### TASK INSTRUCTIONS
a - Please copy the memgoodness documentation from "#' @param i.level.other" up to and including "high) for threshold goodness method.".
b - According to the memgoodness documentation, what is the default minimum number of seasons needed to perform goodness?

Nothing
#' @title Goodness of fit of the mem
#'
#' @description
#' Function \code{memgoodness} calculates different indicators related to the goodness of the MEM
#' for detecting the epidemics, using data from the model and using all data in the original dataset.
#'
#' @name memgoodness
#'
#' @param i.data Data frame of input data.
#' @param i.seasons Maximum number of seasons to use.
#' @param i.type.threshold Type of confidence interval to calculate the threshold.
#' @param i.level.threshold Level of confidence interval to calculate the threshold.
#' @param i.tails.threshold Tails for the confidence interval to calculate the threshold.
#' @param i.type.intensity Type of confidence interval to calculate the intensity thresholds.
#' @param i.level.intensity Levels of confidence interval to calculate the intensity thresholds.
#' @param i.tails.intensity Tails for the confidence interval to calculate the threshold.
#' @param i.type.curve Type of confidence interval to calculate the modelled curve.
#' @param i.level.curve Level of confidence interval to calculate the modelled curve.
#' @param i.type.other Type of confidence interval to calculate length, start and percentages.
#' @param i.level.other Level of confidence interval to calculate length, start and percentages.
#' @param i.method Method to calculate the optimal timing of the epidemic.
#' @param i.param Parameter to calculate the optimal timing of the epidemic.
#' @param i.n.max Number of pre-epidemic values used to calculate the threshold.
#' @param i.type.boot Type of bootstrap technique.
#' @param i.iter.boot Number of bootstrap iterations.
#' @param i.calculation.method method of determining true/false positives and true/false negatives.
#' @param i.goodness.method method to calculate goodness.
#' @param i.goodness.threshold pre/post epidemic thresholds for threshold goodness method.
#' @param i.goodness.intensity intensitie thresholds (medium, high, very high) for threshold goodness method.
#' @param i.detection.values values to use in the i.param value of \code{memtiming}.
#' @param i.weeks.above number of weeks over the threshold to give the alert.
#' @param i.output output directory for graphs.
#' @param i.graph whether the graphs must be written or not.
#' @param i.prefix prefix used for naming graphs.
#' @param i.min.seasons minimum number of seasons to perform goodness, default=6.
#'
#' @return
#' \code{memgoodness} returns a list.

### DATA EXTRACT
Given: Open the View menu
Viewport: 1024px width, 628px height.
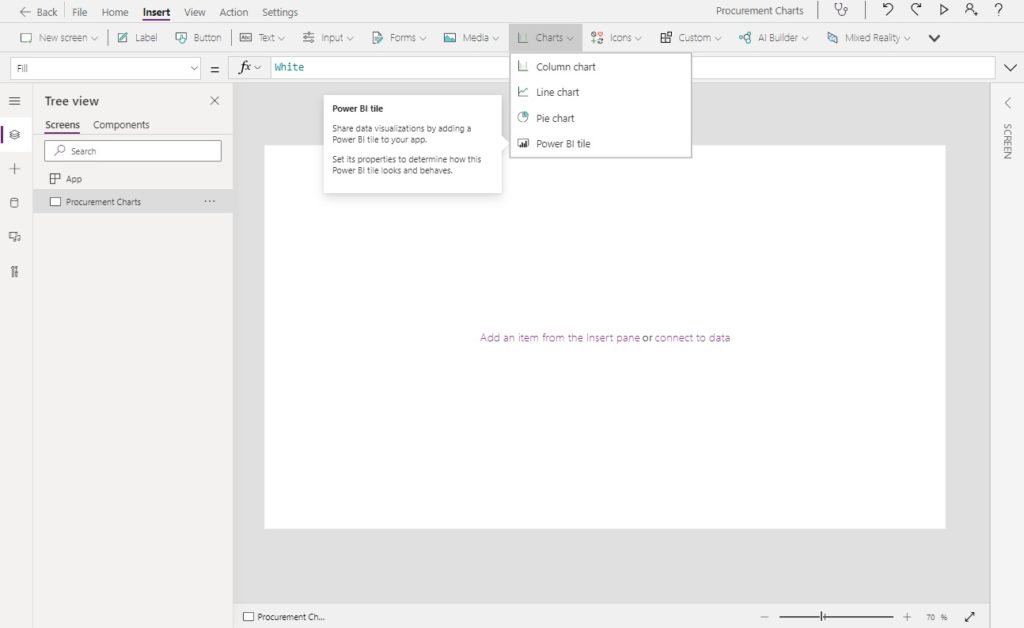Looking at the screenshot, I should tap(194, 11).
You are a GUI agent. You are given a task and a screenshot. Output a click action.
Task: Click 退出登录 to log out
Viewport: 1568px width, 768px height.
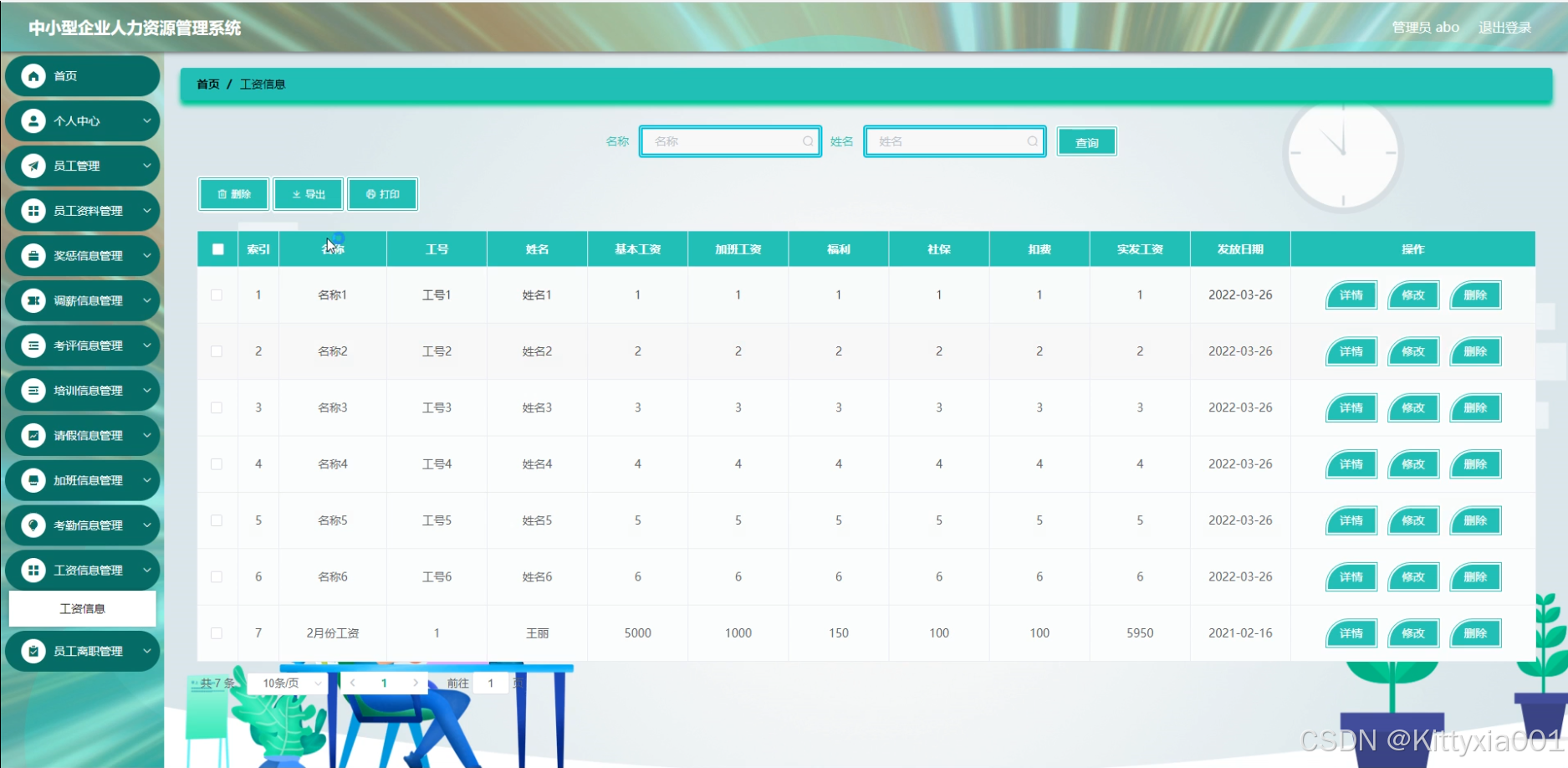(1504, 28)
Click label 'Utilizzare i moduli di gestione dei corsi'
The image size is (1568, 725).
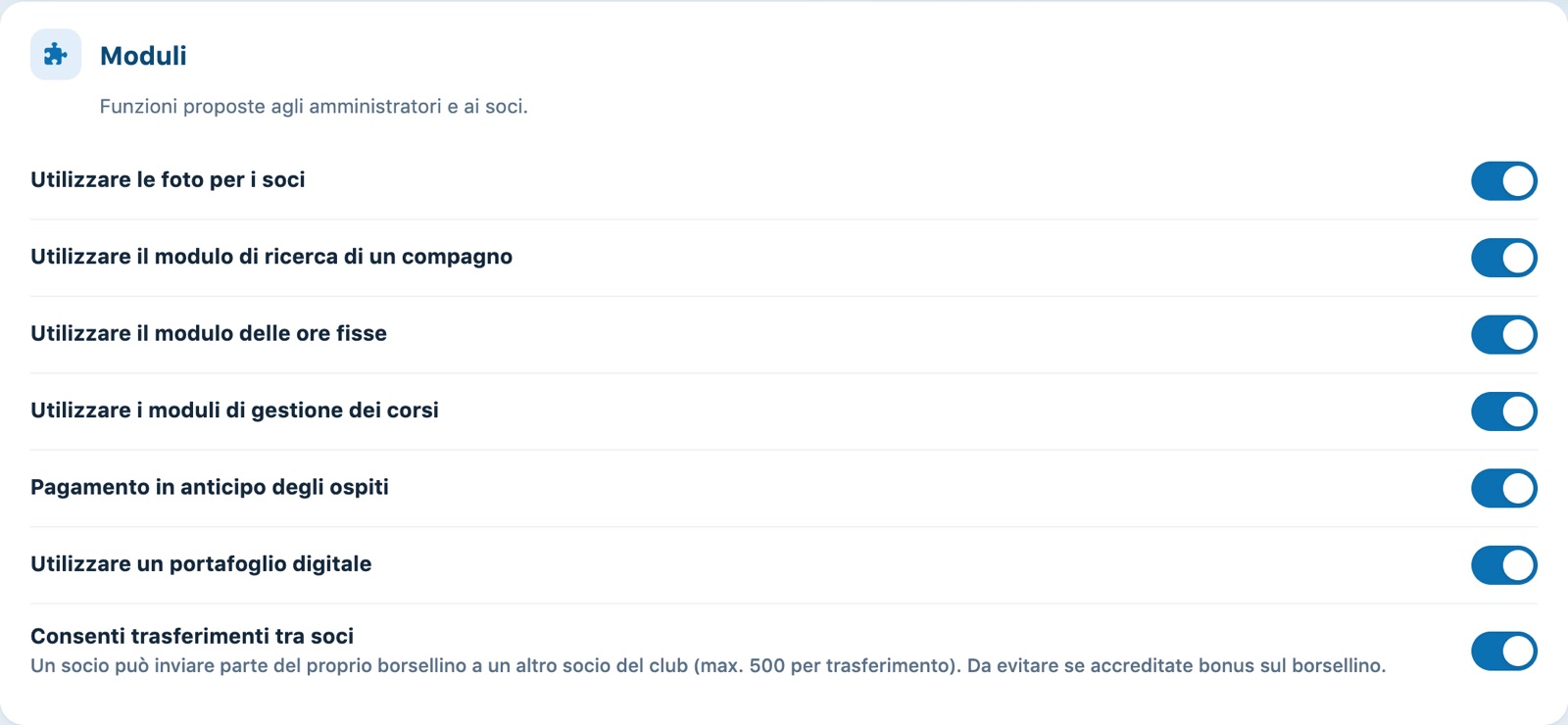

### SOLUTIONS TO THE TASKS
a -
#' @param i.level.other Level of confidence interval to calculate length, start and percentages.
#' @param i.method Method to calculate the optimal timing of the epidemic.
#' @param i.param Parameter to calculate the optimal timing of the epidemic.
#' @param i.n.max Number of pre-epidemic values used to calculate the threshold.
#' @param i.type.boot Type of bootstrap technique.
#' @param i.iter.boot Number of bootstrap iterations.
#' @param i.calculation.method method of determining true/false positives and true/false negatives.
#' @param i.goodness.method method to calculate goodness.
#' @param i.goodness.threshold pre/post epidemic thresholds for threshold goodness method.
#' @param i.goodness.intensity intensitie thresholds (medium, high, very high) for threshold goodness method.

b - The default is 6 seasons.